In a recent development, a federal judge has given the green light to an order mandating Voyager Digital, a cryptocurrency lending company, and its related entities to pay $1.65 billion in monetary relief to the U.S. Federal Trade Commission (FTC). This action stems from a settlement disclosed in October, with the order being issued by Judge Gregory Woods on November 28 in the U.S. District Court for the Southern District of New York. As part of the settlement, Voyager is permanently restricted from marketing or providing services tied to digital assets.
Judge Woods clarified that this order would not significantly impact the ongoing bankruptcy proceedings. Voyager had previously filed for Chapter 11 bankruptcy protection in July 2022, citing liabilities between $1 billion to $10 billion. An earlier court-approved plan aimed to allow Voyager users to initially receive approximately 35.72% of their claims from the lending company. The settlement also requires parties linked to Voyager to collaborate with FTC officials, including participating in hearings, trials, and discovery processes. Additionally, Voyager must adhere to compliance procedures and face oversight by the commission for at least a year.

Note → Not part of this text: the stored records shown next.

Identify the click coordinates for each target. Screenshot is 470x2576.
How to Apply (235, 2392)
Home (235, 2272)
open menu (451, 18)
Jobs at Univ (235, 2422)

Notably, in October, both the U.S. Commodity Futures Trading Commission and the Federal Trade Commission filed separate lawsuits against former Voyager CEO Stephen Ehrlich. They accused him of issuing misleading statements regarding the usage and safety of customer funds. Despite Ehrlich asserting ongoing communication and cooperation with regulators, he largely contested the accusations against Voyager.
Earlier in July, the FTC had directed another cryptocurrency lending company, Celsius, to pay $4.7 billion, alleging the misappropriation of user assets and misleading investors about the platform's services. The former CEO of Celsius, Alex Mashinsky, was arrested by U.S. authorities and is presently out on bail awaiting trial, scheduled to commence in September 2024.